Open idshklein opened 2 years ago

idshklein commented 2 years ago

Lately I have learned about faces, a third component of a spatial planar network. Spatialite documentation expands here. I was wondering how one would get the network faces using sfnetworks, but i do not know where to begin. assuming undirected network, one approach is to take every edge of the network and traversing to the edge which is the righetet/ leftest turn from the edge. However unfortunately, this function doesn't exist in sfnetworks. I'm sure people here have better ideas on how to implement such a feature, which can greatly help in analyzing urban spaces.

agila5 commented 2 years ago

Hi @idshklein and thank you very much for the reference. I briefly checked the link and I think that maybe we can simulate the same structure using the following approach. First, load usual packages

suppressPackageStartupMessages({
  library(sf)
  library(tidygraph)
  library(sfnetworks)
})

Then, load data and compute faces using the edges of the network and lwgeom::st_split

roxel = as_sfnetwork(roxel, directed = FALSE) %>% 
  convert(to_spatial_subdivision, .clean = TRUE) %>%
  st_transform(3857)
#> Warning: to_spatial_subdivision assumes attributes are constant over geometries
bbox = st_as_sfc(st_network_bbox(roxel)) %>% st_buffer(150)
faces <- lwgeom::st_split(bbox, st_geometry(roxel, "edges")) %>% 
  st_collection_extract("POLYGON")

Plot:

par(mar = rep(0, 4))
plot(faces, col = sf.colors(177, alpha = 0.5, categorical = TRUE))
plot(roxel, add = TRUE, cex = 0.7)

Created on 2021-11-07 by the reprex package (v2.0.1)
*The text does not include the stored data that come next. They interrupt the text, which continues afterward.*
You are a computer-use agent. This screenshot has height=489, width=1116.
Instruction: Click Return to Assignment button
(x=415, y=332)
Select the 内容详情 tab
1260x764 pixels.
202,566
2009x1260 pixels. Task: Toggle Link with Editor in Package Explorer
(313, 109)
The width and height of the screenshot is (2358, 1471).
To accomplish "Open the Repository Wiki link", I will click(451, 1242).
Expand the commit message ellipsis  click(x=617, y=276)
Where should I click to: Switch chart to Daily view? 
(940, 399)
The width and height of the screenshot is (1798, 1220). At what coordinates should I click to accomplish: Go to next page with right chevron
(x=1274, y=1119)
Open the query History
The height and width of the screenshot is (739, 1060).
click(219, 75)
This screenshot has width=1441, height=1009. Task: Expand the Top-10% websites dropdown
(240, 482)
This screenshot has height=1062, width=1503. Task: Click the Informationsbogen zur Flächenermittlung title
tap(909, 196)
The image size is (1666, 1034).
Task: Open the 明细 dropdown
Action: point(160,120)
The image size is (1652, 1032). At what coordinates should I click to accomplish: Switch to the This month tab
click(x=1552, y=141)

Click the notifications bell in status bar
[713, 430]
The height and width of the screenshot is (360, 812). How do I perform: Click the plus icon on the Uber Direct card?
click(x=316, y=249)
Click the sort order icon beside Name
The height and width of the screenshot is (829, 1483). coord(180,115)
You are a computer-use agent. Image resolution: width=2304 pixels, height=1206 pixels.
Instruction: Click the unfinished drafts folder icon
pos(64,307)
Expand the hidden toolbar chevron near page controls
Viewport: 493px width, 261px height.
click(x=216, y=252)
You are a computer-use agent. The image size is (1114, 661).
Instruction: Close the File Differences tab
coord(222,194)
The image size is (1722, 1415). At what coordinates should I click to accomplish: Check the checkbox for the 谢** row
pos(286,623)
The light-green area should be f0 while all the other colours represent f1, f2 and so on. There are several limitations at the moment (i.e. no hierarchical structure among the faces, no realistic representation for f0, no way to automatically adjust those faces when modifying the network and so on). What do you think? Could you also suggest an application of these objects in urban spaces analysis? Might help with the implementation.